Das Leben bei uns: Aufnahmephase

Einleben im Leuchtturm

Der allererste Ansprechpartner ist immer das Jugendamt: Nicht nur Eltern, auch Kinder und Jugendliche haben das Recht, von dort Hilfe zu bekommen. Sollte dort als Hilfemaßnahme ein vollstationärer Aufenthalt in Betracht kommen, können wir als Jugendhilfeeinrichtung Leuchtturm vielleicht die geeignete Unterbringung sein.

Die Phase des Übergangs in die Wohngruppe ist ein wichtiger Prozess für das Kind und die Familie. Die Vereinbarung eines persönlichen Kennenlerntermins ist von zentraler Bedeutung.

Wir bieten an, in das aktuelle Wohnumfeld des Kindes zu kommen, stellen uns vor, zeigen bei Bedarf Bilder der Einrichtung, um in entspannter Atmosphäre die Hemmschwelle eines Kennenlernens zu erleichtern. Aber auch ein Probewohnen oder, insbesondere beim jüngeren Kind, ein gemeinsamer Spielenachmittag in der Wohngruppe steht als eine weitere Form des Kennenlernens offen.
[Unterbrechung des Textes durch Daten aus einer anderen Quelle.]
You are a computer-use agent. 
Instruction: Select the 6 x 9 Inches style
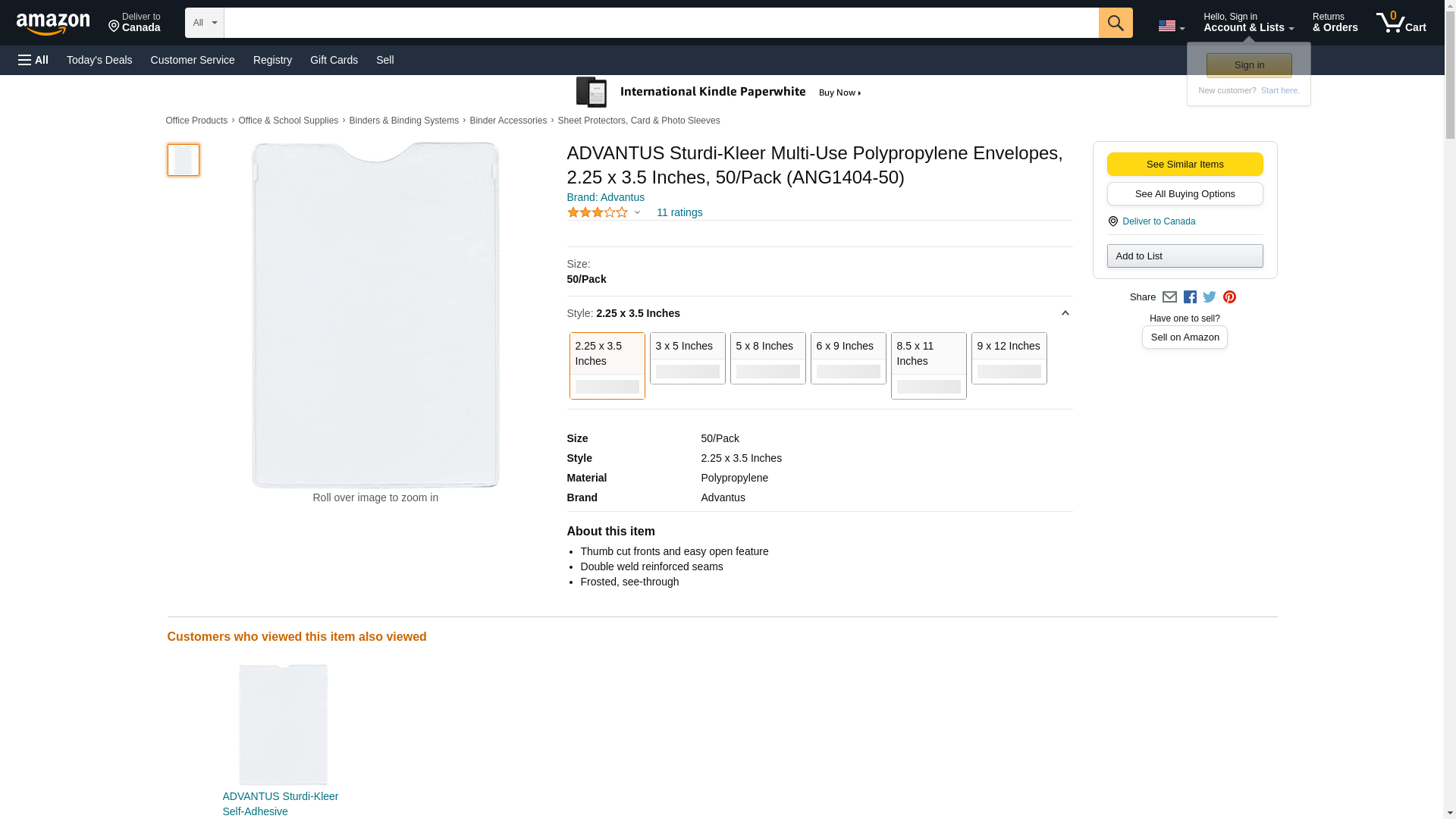[848, 358]
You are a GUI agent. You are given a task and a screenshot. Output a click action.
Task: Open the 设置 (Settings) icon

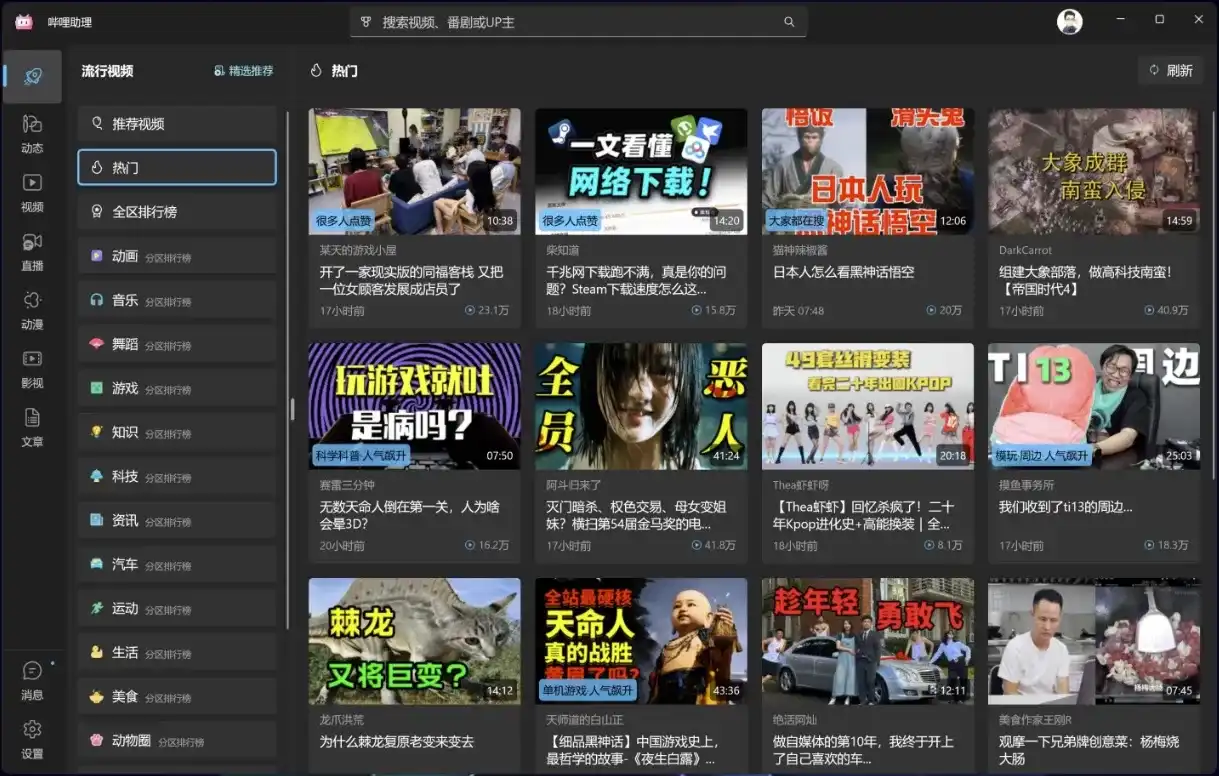click(x=31, y=737)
Sofern alle Beteiligten einer Aufnahme zustimmen, erfolgt ein Informationsgespräch und eine vorbereitende Planung mit allen Beteiligten (Kind, Sorgeberechtigte, Jugendamt, Einrichtungsleitung) in einem Hilfeplangespräch.
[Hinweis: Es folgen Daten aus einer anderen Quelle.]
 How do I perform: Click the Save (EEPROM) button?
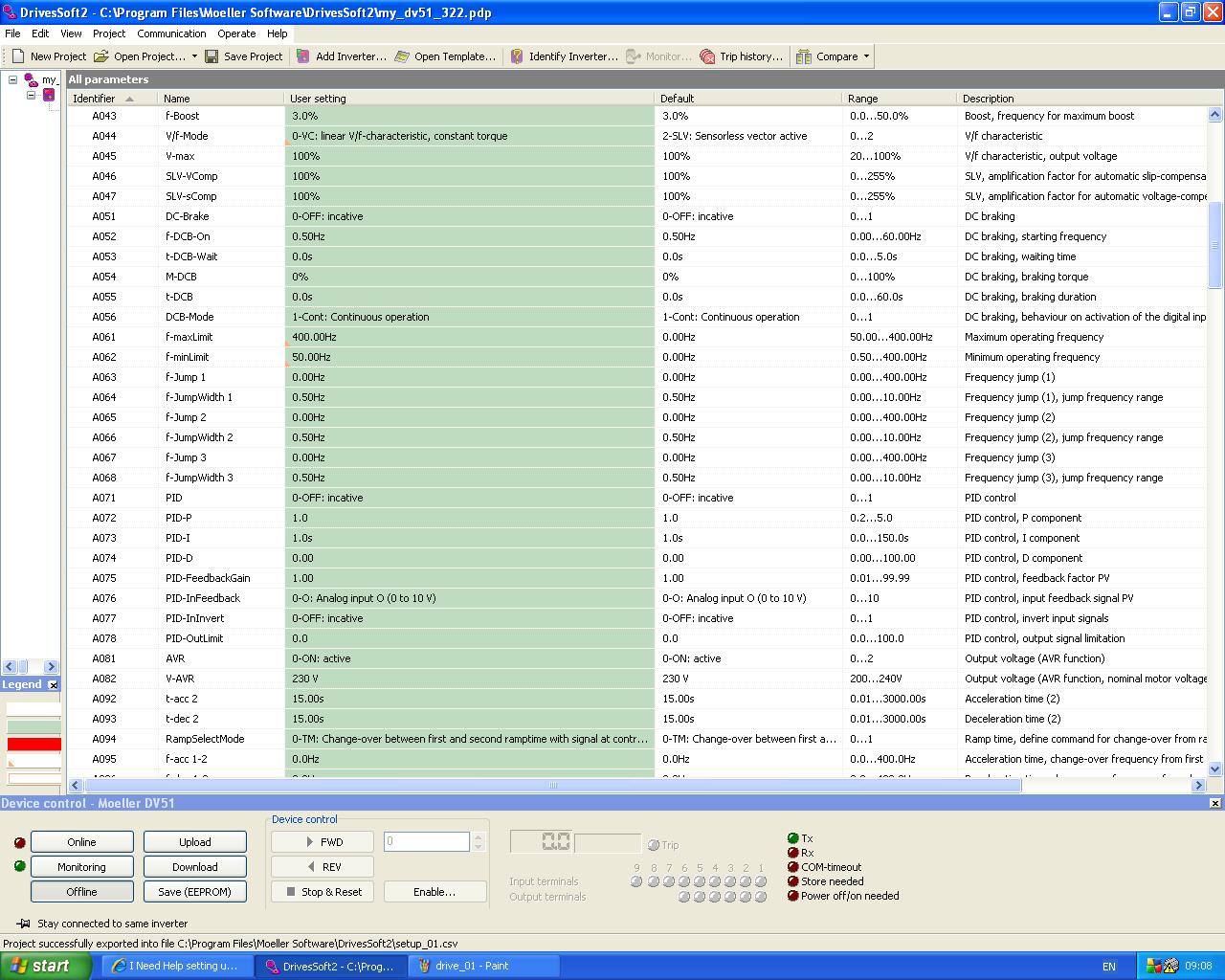194,891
In der Zeit des Übergangs erfolgt eine weitere individuelle Unterstützung bei der Aufnahme und im Prozess des Einlebens. Jeder Neuankömmling wird von einem erfahrenen Kind bei uns in einer „Kinderpatenschaft“ unter die Fittiche genommen. Gemeinschaftliche Aktivitäten helfen beim gegenseitigen Kennenlernen. Ein gemeinsamer „Alltag“, je nach Interessenslage und Bedarf des Kindes entwickelt sich.
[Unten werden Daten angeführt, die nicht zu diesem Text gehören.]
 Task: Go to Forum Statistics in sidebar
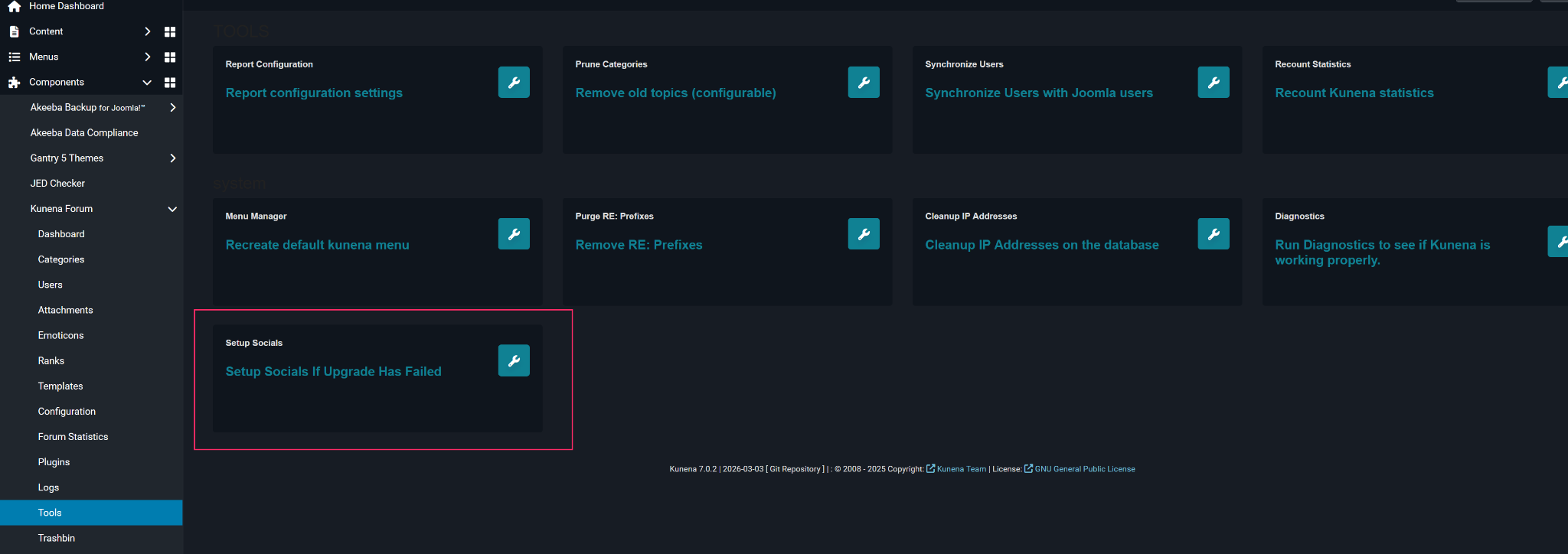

Nach der Aufnahme Ihres Kindes finden regelmäßig Hilfeplangespräche statt. An diesen Gesprächen nehmen Sie als Eltern, Ihr Kind, in der Regel die Hausleitung der Wohngruppe, ggfs. die pädagogische Leitung und die fallzuständige Fachkraft vom Jugendamt teil. In diesen Gesprächen werden Art und Umfang der Betreuung verabredet.